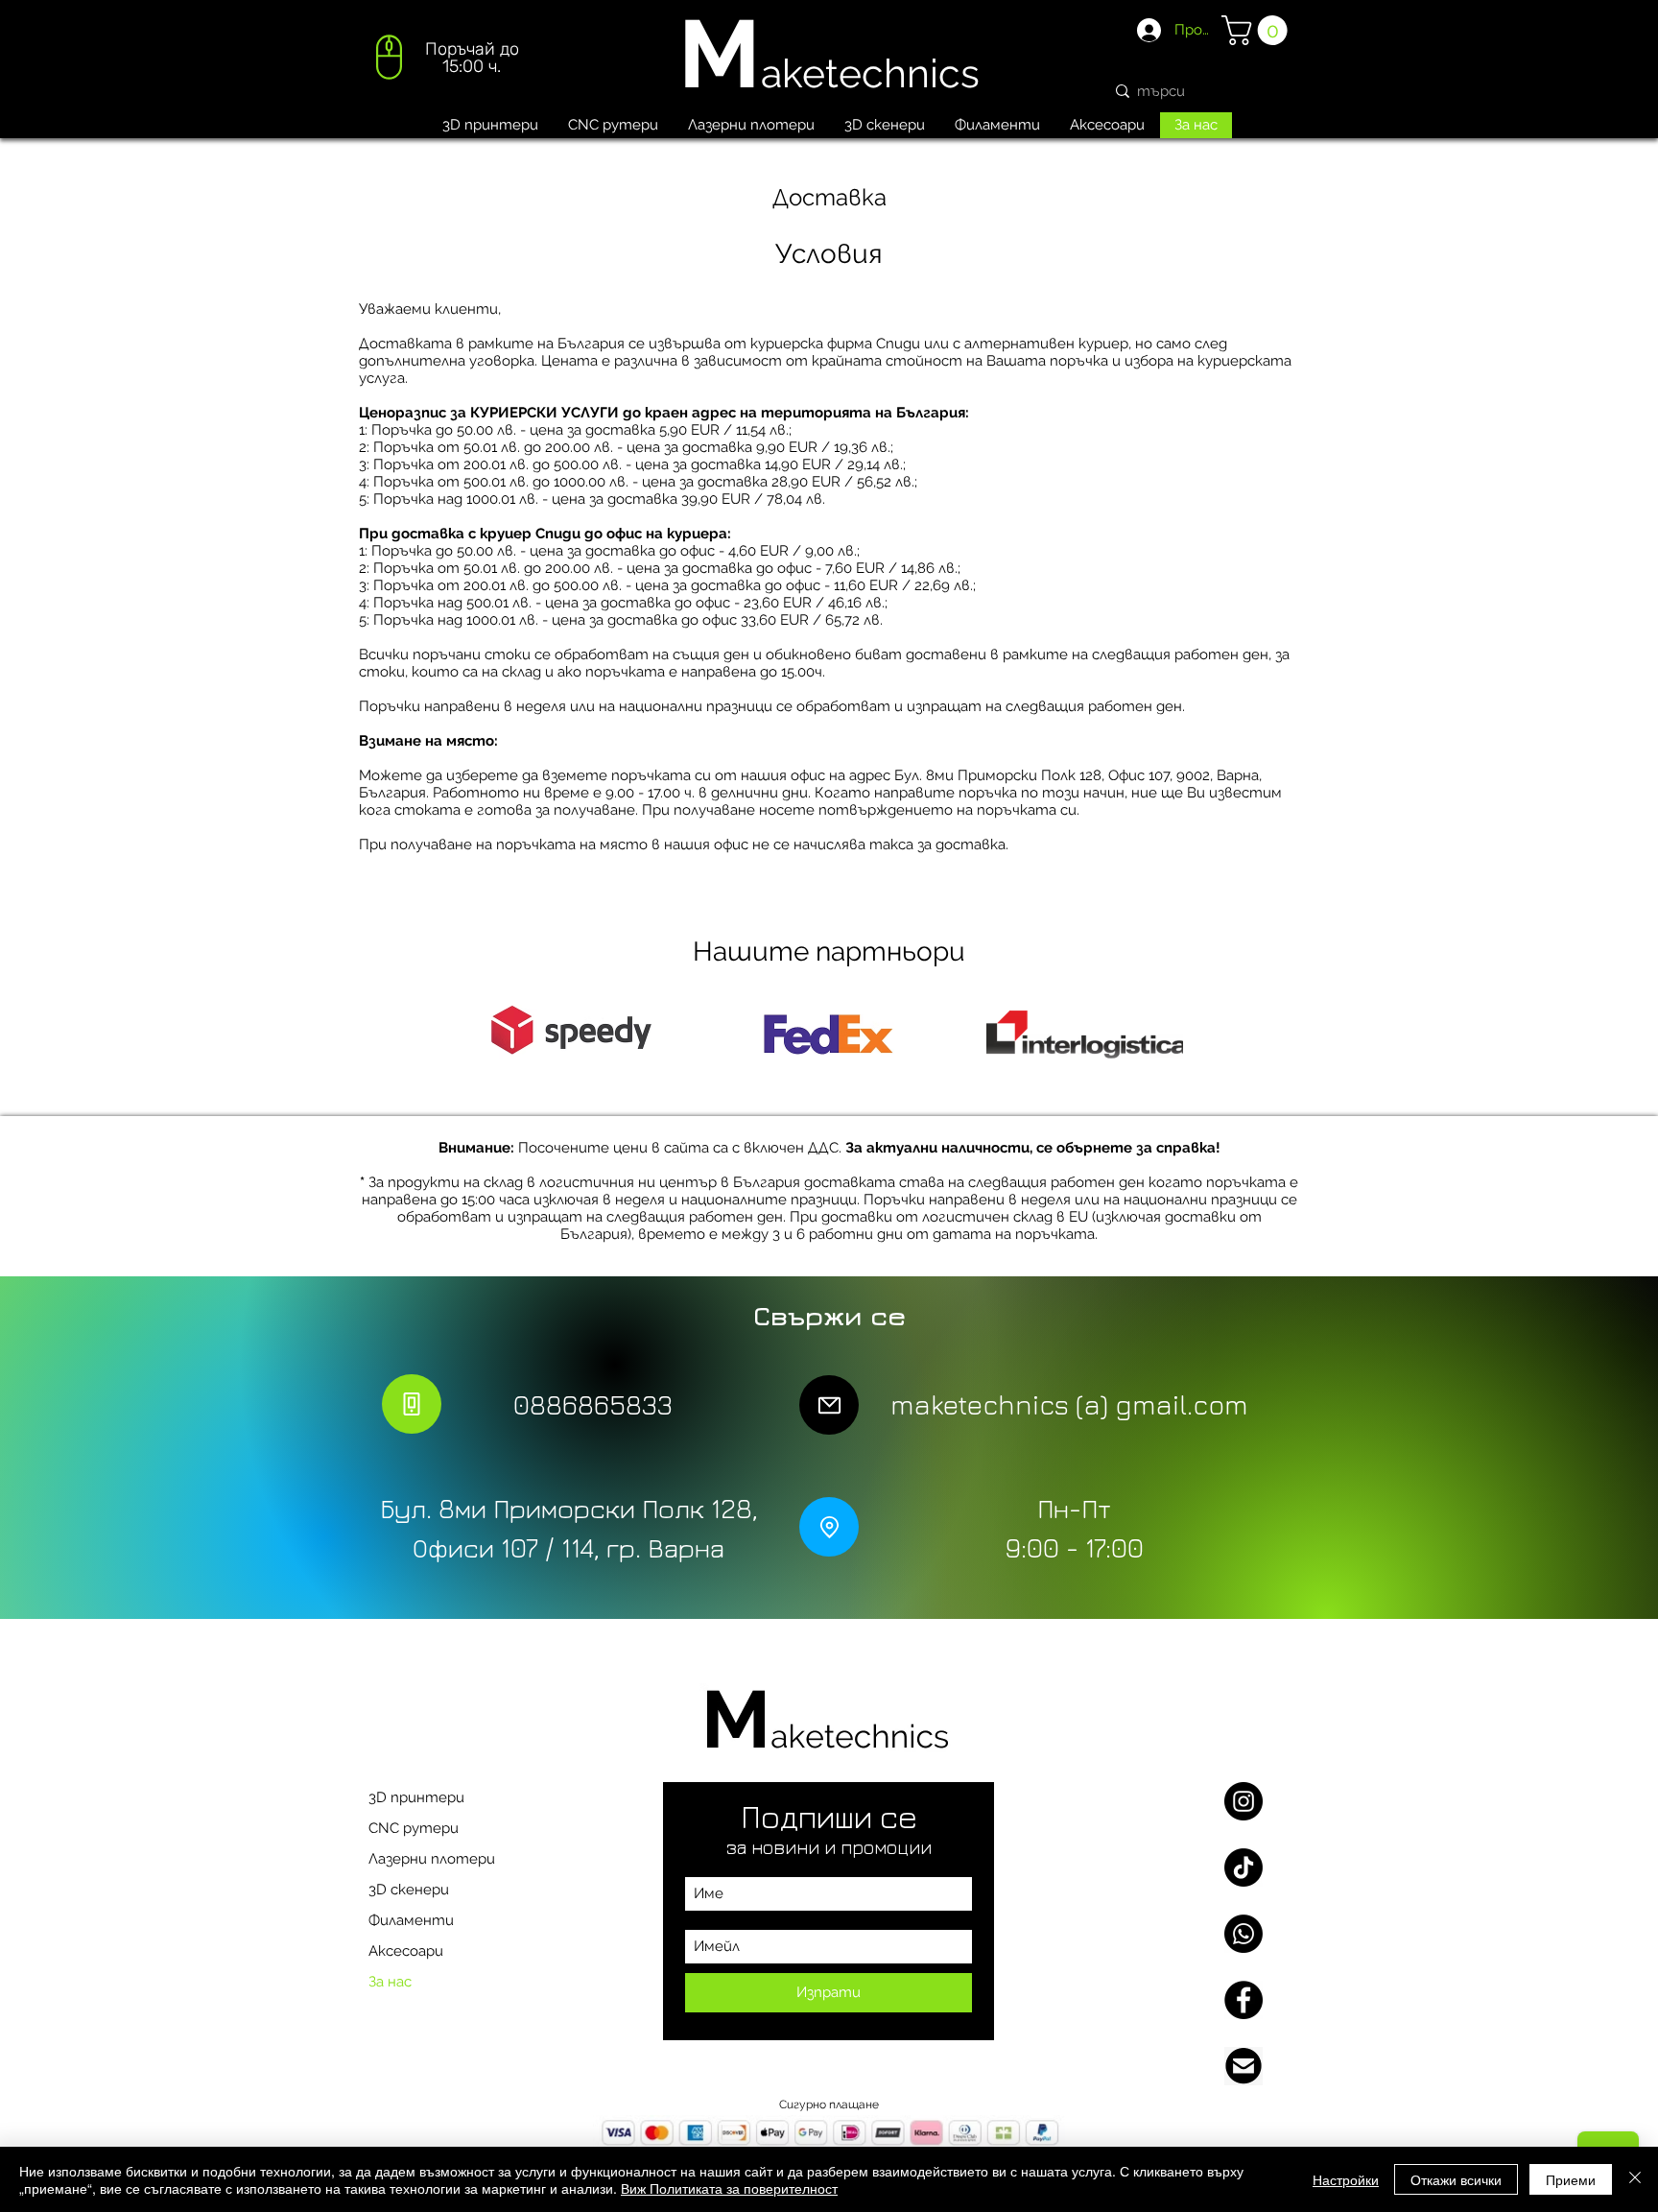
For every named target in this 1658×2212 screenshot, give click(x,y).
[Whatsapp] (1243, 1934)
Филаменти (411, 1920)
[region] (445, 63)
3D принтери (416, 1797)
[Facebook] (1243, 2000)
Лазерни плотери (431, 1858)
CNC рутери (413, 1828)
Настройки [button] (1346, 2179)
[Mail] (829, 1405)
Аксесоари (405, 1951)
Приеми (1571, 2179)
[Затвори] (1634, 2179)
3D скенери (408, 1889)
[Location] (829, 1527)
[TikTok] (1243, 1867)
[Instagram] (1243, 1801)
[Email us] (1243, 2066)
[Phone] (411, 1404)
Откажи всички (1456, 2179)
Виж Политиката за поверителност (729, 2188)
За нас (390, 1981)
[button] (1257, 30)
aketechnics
----
**DIRECTIONS**
Repeat only the lines running from the line that contains "Виж Политиката за поверителност (729, 2188)" through the last line above, inclusive.

**ANSWER SPACE**
Виж Политиката за поверителност (729, 2188)
За нас (390, 1981)
[button] (1257, 30)
aketechnics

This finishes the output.